1.1 Historical overview and the juridical implications

‘Within the course of the last few days the Authorities have found it necessary to restrict the movements of certain persons in these islands as a safeguard against any conscious or unconscious action which might endanger public safety’. So read the editorial commentary of the Malta Daily Chronicle of the 1st of June 1940, a Colonial manoeuvre criticised by internee Dr. Herbert Ganado as mere juridical novelty.[1] The spirit of the Habeas Corpus in barring State arrests, if made within forty-eight hours a subject, was not hauled into Court. It was expediently set aside under the transference of power from the British Parliament to the Governments in interning, on the slightest suspicion, British subjects – without a legal process, an accusation and founded proof – shattering the reassuring degree of liberty nurtured by those incriminated through sui generis offences.[2] The 1939 Emergency Powers Regulation Act flagged under the canons of legality, was to be coupled by Ordinance No.1 of 1942 advocating deportation of the internees. Notwithstanding a legal victory of the latter in successfully exposing the illegality of such a measure, the Maltese authorities were impotent in raising juridical objections to the Governor[3] whose delegated mission was that of representing the interests of Britain in Malta as a fortress Colony with the menace of fascistisation looming over its seas[4] while particularised miscarriage of justice ensued within.

The abnormal circumstances of the Second World War ushered in an internal politico-cultural struggle culminated by the language question and removal of Italian language from the law courts in August 1934.[5] The British were adamant in maintaining new regulations on a rigid press law[6] entailing pre-publication guarantees and sanctions of an accusatory nature levelled against personages like Enrico Mizzi, whereby lamentations followed that mere criticism of Colonial authorities was tantamount to a seditious intent.[7]

Whilst pleas of ‘Constitution worthy of such a name’ by the politically vociferous in 1938 were ‘indecorously’[8] requited with the MacDonald Constitution of 1939, the major proponent, Mizzi, had already been court-martialled in 1918 for seditious articles published in Italy[9] in 1940, interned for his ‘hostile origin and association’, and in 1946 having been accused of fascist subsidisation[10]. The assimilation of Mizzi’s unflinching apology of Malta’s ‘italianità’ with incriminating fascism was an ace in the hole of Strickland’s followers[11] who succeeded, through the incitement of the press[12], in blacklisting the Maltese as ‘Quislings’ and ‘traitors[13]’ to the knowledge of Security Officer Colonel Ede, as the fire of invasion continued to fuel opportune Colonial actions.[14]

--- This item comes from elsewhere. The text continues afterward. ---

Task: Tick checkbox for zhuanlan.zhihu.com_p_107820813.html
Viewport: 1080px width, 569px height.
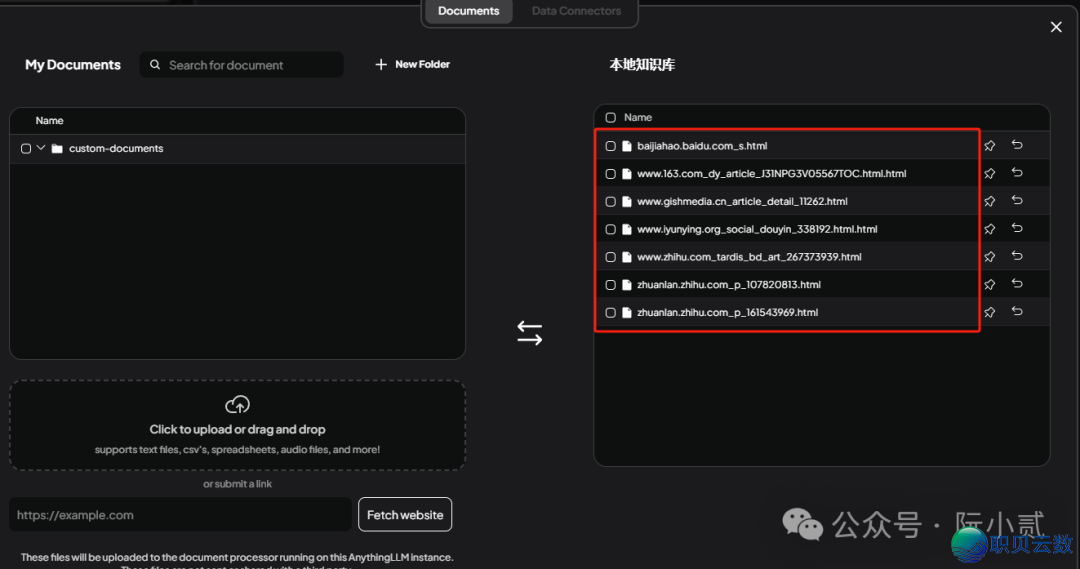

Three days following Strickland’s decisive proclamation in the Council of Government on the 7th of May 1940, fifty-four internees were informed of their arrest by virtue of Section 18(1c) of the Malta Defence Regulations of 1939 between the 11th and 31st May 1940[15]. Two years later, on the 31st of January 1942, Enrico Mizzi and other forty-eight Maltese from St. Agatha internment camp were officially informed by the Governor of their immediate deportation as a justification of the public safety and defence of Malta. With no formal accusation hinging on their forced exile and denied of their right to institute judicial proceedings, the hostile climate had been spurred by the fear-mongering of the press and the island’s defencelessness: all these did not bode well for the observance of the Rule of Law and speediness of justice. This was evidenced by the Court of Appeal’s pronouncement on the inoperability of the Deportation Ordinance No.1 of 1942, which proved to be futile as repatriation was delayed until the 8th of March 1945.[16]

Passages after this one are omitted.